Voters of color are a big reason Trump leads the GOP primary
Former President Donald Trump holds an average double-digit advantage over Florida Gov. Ron DeSantis in national 2024 Republican primary surveys. That, in itself, isn’t notable given Trump, the frontrunner, has been ahead of DeSantis (by far his nearest competitor or potential competitor) since polling began about the race.
But what may surprise is how Trump is ahead. An average of CNN/SSRS and Quinnipiac University polls released this week reveals that Trump’s lead may, in large part, be because of his clear edge among potential Republican primary voters of color.
Trump was up an average of 55% to 26% over DeSantis among Republican (and Republican leaning independent) voters of color in an average of the two polls.
Among White Republican voters, the race was well within the margin of error: Trump’s 38% to DeSantis’ 37%.
I should note the combined voter of color sample size of the CNN/SSRS and Quinnipiac University is about 200 respondents. This isn’t particularly large, but it’s more than large enough to say with a high degree of statistical confidence that Trump is ahead among them and that he is doing better among them than he is among White Republicans.
The fact that Trump is doing considerably better among Republican voters of color than White Republicans flies in the face of the fact that many Americans view Trump as racist. I noted in 2019 that more Americans described Trump as racist than the percentage of Americans who said that about segregationist and presidential candidate George Wallace in 1968.

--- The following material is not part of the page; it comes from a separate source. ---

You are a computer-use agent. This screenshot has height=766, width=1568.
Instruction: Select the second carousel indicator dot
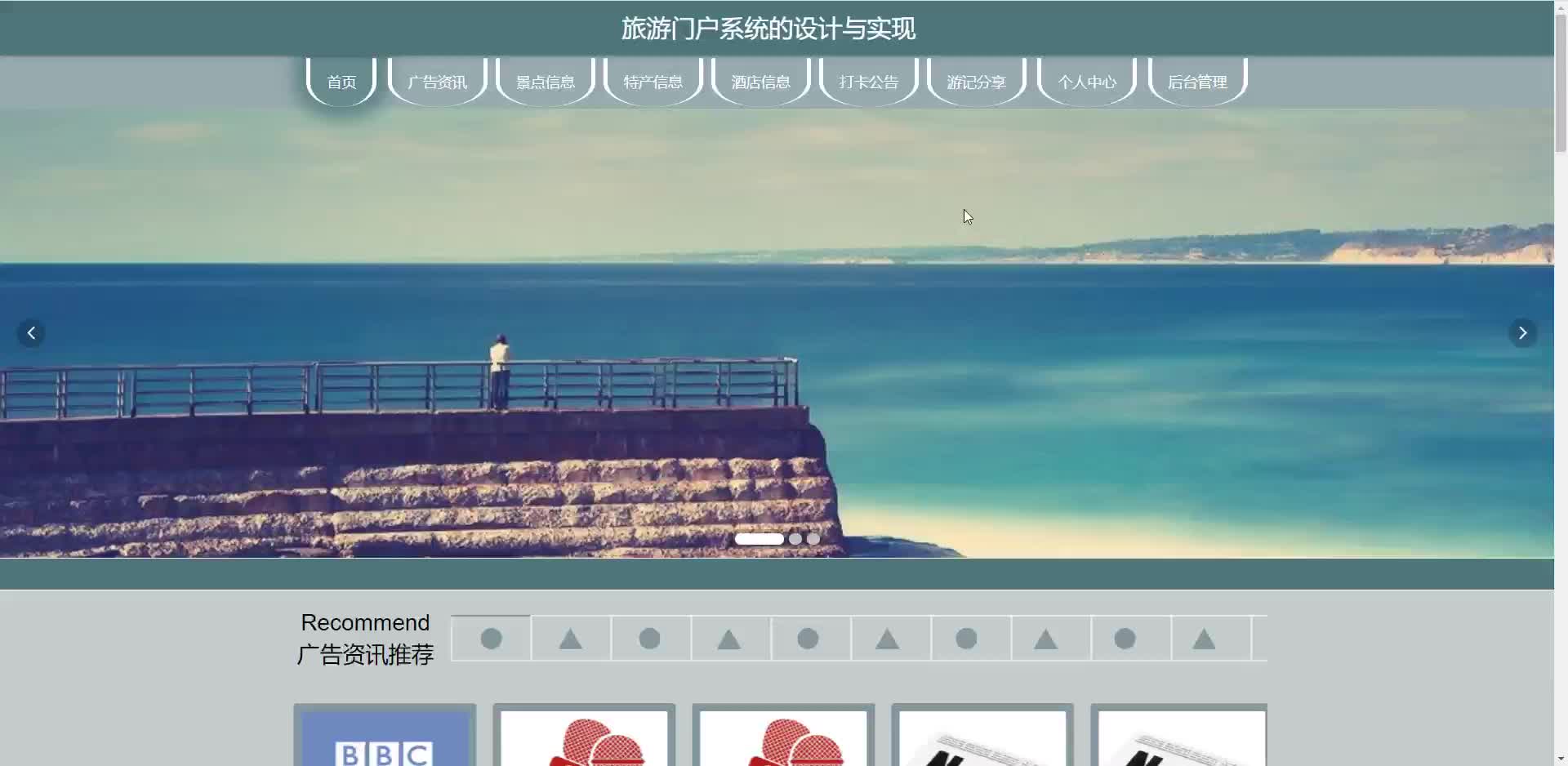pos(795,539)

But Trump’s overperformance with Republican voters of color makes sense in another way. The Republican primary race right down is breaking down along class lines just like it did during the 2016 primary.

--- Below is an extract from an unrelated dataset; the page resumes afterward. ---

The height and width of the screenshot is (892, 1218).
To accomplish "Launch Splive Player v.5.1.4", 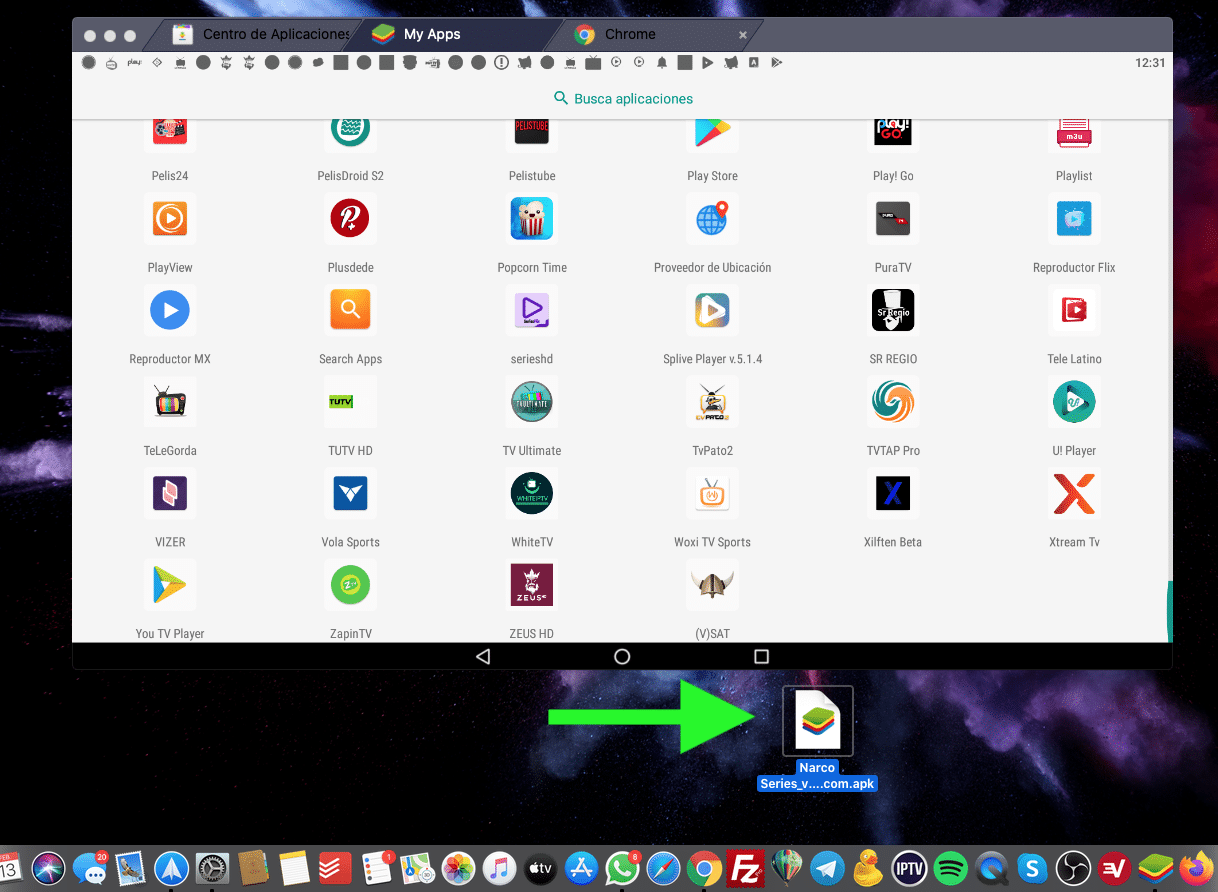I will point(712,311).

Trump’s base is made up of Republicans whose households pull in less than $50,000 a year. He led this group of voters by 22 points over DeSantis in our CNN poll. He trailed DeSantis by 13 points among those GOP voters making at least $50,000 a year. This is a 35 point swing between these two income brackets.

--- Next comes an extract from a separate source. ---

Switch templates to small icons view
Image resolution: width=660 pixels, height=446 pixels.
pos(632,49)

Republican voters of color are far more likely than White Republicans to have a household income of less than $50,000 a year. According to the CNN poll, 45% of Republican voters of color do compared to just 28% of White Republicans.
Trump’s lead among Republican voters of color comes at a time when they’re becoming a larger part of the party. During the Republican primary season in 2016, voters of color were 13% of Republican voters. Today, they’re closer to 18%.
To put that into some perspective, White voters with a college degree are about 28% of Republican potential primary voters. Trump, of course, has historically struggled among well educated White voters, even within own party.
While voters of color don’t make up nearly the same share of the Republican party as White voters with a college degree, the difference isn’t all that large. This means that if Trump ultimately does as well with Republican voters of color as the current polling indicates, it would be a good counterbalance for his weakness among White voters with a college degree.
Trump doing better among Republican voters of color now is after he dramatically improved among all voters of color during the 2020 general election. While he still lost among them in 2020 by 45 points to Joe Biden in exit poll data, this was down from his 53-point loss in the 2016 election to Hillary Clinton. (Other data shows a similar improvement for Trump.)
Trump’s improvement with voters of color occurred even as his margin among White voters declined between 2020 and 2016. In fact, Trump probably would have won the 2020 election had he had slightly less slippage among White voters between 2016 and 2020.
Indeed, the Republican Party as a whole has been improving among voters of color. The party’s 38-point loss among that bloc for the House of Representatives in the 2022 midterms was a 5-point improvement from 2020. Its margin among White voters stayed the same in exit poll data.
Put another way: The shift among voters of color from 2022 to 2020 could have provided the winning margin for Republicans to take back the House.
The question going into 2024 is whether voters of color will continue their shift to the Republican Party and with Trump in particular. If they do, they could provide them both with a big boost.